The Scottish American Investment Company is a publicly traded investment trust. It invests in a broad range of UK and international assets. The Scottish American Investment Company is managed by Baillie Gifford & Co Limited, the Edinburgh-based investment management partnership. It is listed on the London Stock Exchange and is a constituent of the FTSE 250 Index.

==History==
SAINTS was initially formed as The Scottish American Investment Company Limited by William Menzies in March 1873. Menzies was an Edinburgh lawyer who had visited the United States on several occasions during the 1860s and was struck during those visits by the wealth of investment opportunities in that young and rapidly growing nation. Other participants were the Scottish emigrant American banker John Stewart Kennedy and Dundee and later London financier Robert Fleming.

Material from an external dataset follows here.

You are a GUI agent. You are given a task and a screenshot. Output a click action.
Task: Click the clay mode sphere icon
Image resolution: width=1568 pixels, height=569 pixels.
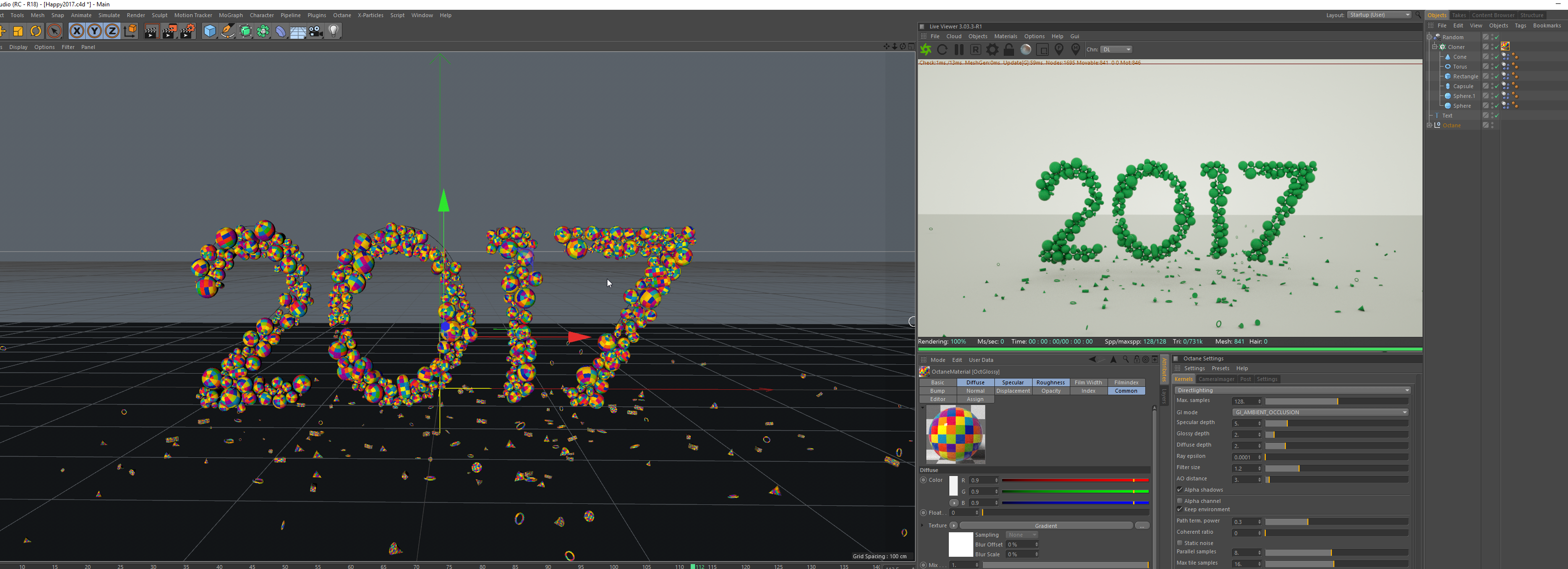click(1026, 50)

As well as adapting its investment portfolio to changing conditions, the Company has also had to be flexible in how it conducts its affairs. Until 1970, the Company managed its investments itself but this changed in 1970 when Stewart Fund Managers Limited was appointed to manage SAINTS. Stewart Fund Managers and various successor companies acted as SAINTS' manager from that point until 31 December 2003 when management of the portfolio passed to Baillie Gifford & Co Limited.